- Episode no.: Season 2 Episode 4
- Directed by: Michael Morris
- Written by: Bathsheba Doran
- Production code: 204
- Original air date: February 26, 2013

Guest appearances
- Jennifer Hudson as Veronica Moore; Sheryl Lee Ralph as Cynthia Moore; Daniel Sunjata as Peter Gillman; Michael Cristofer as Jerry Rand; Thorsten Kaye as Nick;

Episode chronology
| ← Previous "The Dramaturg" | Next → "The Read-Through" |
- Smash (season 2)

= The Song (Smash) =

"The Song" is the nineteenth episode of the American television series Smash. It was written by Bathsheba Doran and directed by Michael Morris. The episode premiered on NBC on February 26, 2013, the fourth episode of Season 2. Derek and Tom help Veronica with her one-night-only concert, while Jimmy and Kyle, with Karen's encouragement, try to get a song submitted for the concert, and Julia and Peter struggle to work together to fix Bombshell's script.

== Plot ==
Broadway star Veronica Moore (guest star Jennifer Hudson) hires Derek (Jack Davenport) to direct her one night only concert show.
During the concert rehearsal, Veronica sings "I Got Love". Derek proposes a more sexed-up version, which Veronica and her mother Cynthia (Sheryl Lee Ralph) oppose. Veronica tries Derek's version but is uncomfortable.
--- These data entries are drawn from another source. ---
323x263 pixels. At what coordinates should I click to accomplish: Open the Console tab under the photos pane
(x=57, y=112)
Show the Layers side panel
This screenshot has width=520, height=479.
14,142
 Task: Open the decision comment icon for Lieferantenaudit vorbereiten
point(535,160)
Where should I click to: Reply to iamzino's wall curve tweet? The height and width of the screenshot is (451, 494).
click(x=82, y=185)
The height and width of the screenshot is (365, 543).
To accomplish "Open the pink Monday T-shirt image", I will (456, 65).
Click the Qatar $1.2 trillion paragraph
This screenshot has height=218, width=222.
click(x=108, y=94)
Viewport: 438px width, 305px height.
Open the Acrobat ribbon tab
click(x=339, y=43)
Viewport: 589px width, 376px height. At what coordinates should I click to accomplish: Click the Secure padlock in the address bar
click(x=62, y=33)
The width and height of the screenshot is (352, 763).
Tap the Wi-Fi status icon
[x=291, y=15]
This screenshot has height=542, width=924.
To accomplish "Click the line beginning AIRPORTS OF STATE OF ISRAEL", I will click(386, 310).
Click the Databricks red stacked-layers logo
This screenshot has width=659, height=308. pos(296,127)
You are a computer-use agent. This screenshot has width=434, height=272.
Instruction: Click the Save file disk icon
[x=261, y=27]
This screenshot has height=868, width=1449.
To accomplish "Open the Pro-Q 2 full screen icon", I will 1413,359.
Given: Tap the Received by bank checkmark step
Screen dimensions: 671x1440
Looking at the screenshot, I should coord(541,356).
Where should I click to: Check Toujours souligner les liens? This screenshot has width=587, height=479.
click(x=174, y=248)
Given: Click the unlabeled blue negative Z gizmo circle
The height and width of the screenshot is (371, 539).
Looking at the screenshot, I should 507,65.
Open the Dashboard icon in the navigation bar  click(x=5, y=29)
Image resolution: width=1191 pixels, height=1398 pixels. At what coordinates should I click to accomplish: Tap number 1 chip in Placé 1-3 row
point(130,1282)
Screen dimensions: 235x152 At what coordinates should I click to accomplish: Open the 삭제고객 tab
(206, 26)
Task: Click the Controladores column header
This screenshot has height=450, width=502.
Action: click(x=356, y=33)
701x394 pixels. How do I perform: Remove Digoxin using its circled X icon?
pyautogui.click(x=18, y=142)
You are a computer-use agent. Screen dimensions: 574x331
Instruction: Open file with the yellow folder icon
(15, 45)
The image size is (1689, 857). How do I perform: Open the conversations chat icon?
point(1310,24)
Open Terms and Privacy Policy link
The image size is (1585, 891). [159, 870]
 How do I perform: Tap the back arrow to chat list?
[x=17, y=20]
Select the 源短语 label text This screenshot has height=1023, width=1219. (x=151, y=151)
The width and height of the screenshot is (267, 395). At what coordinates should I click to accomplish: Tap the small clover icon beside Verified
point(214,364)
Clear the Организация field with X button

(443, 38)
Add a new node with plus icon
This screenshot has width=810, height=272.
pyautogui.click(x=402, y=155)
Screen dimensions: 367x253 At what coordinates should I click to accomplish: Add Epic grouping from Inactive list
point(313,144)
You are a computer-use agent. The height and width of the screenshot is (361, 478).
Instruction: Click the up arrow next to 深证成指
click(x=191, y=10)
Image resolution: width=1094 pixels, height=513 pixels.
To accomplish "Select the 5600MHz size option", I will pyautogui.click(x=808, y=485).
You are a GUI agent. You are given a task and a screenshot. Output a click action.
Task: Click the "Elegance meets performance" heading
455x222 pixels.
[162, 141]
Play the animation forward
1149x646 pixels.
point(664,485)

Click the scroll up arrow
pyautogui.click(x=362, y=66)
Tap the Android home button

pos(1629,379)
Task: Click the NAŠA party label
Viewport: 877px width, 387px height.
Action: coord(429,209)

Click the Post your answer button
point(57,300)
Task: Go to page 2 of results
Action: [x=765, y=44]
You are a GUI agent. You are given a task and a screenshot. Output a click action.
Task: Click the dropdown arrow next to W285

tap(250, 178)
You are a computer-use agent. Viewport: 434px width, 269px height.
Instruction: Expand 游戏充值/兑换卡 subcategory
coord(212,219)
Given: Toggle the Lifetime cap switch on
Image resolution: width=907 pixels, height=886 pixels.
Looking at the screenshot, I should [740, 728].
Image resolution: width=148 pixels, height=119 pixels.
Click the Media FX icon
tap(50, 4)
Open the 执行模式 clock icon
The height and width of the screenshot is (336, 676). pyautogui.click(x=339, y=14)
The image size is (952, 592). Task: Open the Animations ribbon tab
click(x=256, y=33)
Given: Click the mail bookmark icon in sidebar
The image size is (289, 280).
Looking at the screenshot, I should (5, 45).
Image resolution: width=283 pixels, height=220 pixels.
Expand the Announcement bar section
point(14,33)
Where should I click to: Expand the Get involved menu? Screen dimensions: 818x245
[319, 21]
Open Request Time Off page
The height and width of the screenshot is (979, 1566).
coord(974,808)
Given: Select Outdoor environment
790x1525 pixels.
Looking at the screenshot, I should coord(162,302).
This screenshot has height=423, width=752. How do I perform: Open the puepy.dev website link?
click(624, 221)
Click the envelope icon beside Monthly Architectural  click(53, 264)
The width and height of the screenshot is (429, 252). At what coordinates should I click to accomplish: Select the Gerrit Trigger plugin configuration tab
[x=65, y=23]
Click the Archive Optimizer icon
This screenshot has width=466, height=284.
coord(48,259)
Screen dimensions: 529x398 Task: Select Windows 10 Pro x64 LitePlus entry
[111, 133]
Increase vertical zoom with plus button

Meanwhile, Karen gets Tom Levitt (Christian Borle), the concert's musical director, to listen to Jimmy and Kyle pitch some songs for Veronica, to include partial versions of "Chest of Broken Hearts" and "I'm Not Lost". Tom doesn't think any of them are right for Veronica, so Kyle proposes he and Jimmy write a song. Jimmy and Kyle struggle with writing something that's right for Veronica; Karen gives him a suggestion that helps. They finish the song but Derek tells them never mind as he gives in to Veronica and her mother to let Veronica sing the songs she's comfortable with.

Meanwhile, Julia Houston (Debra Messing) and Peter (Daniel Sunjata) struggle to make improvements to Bombshell's script.

Jimmy storms off and gets high, while Kyle looks for him and sings "Everybody Loves You Now", which is then continued by Veronica, who is changing her mind on doing things Derek's way. Tom has looked at Jimmy and Kyle's song and convinces Derek to use it in the concert. Karen finds a drugged up Jimmy and convinces him to come back to the stage and show everyone that he can handle rejection. Cynthia informs Derek and the group that the Bravo network will be filming the concert so they will have a large audience. Veronica finally tells Derek that she wants to do it his way and does his sexed-up version of "I Got Love" during the concert. At the end of the concert, Veronica introduces Jimmy and Kyle's new song "I Can't Let Go", and gets a standing ovation from the audience when she finishes. She invites Jimmy and Kyle, who are standing backstage, to stand beside her and introduces them to the audience.

==Production==
Jennifer Hudson guest stars as Veronica Moore, in her last episode of a three episode arc.

Sheryl Lee Ralph, the original Deena Jones in Dreamgirls, guest stars in this episode as Veronica's mother, Cynthia.

Five songs are featured in the episode, three originals (two partials) and two covers (Billy Joel's "Everybody Loves You Now" and "I Got Love" from the Purlie musical and also sung by Melba Moore). The show's in-house songwriters Marc Shaiman and Scott Wittman wrote the originals "I Can't Let Go", "I'm Not Lost", and "Chest of Broken Hearts". The latter two are heard only in part and it's unknown if there are full versions available.

"I Got Love" and "I Can't Let Go" were both released for sale as singles on iTunes and Amazon.com's MP store.

== Critical reception ==
Sara Brady from Televisionwithoutpity.com gave episode a C rating. The A.V. Club gave episode a C− rating.

== Reception ==
In its original broadcast, "The Song" was watched by 3.0 million American viewers, attaining a 0.9 rating/3 share in the key adults 18–49 demographic.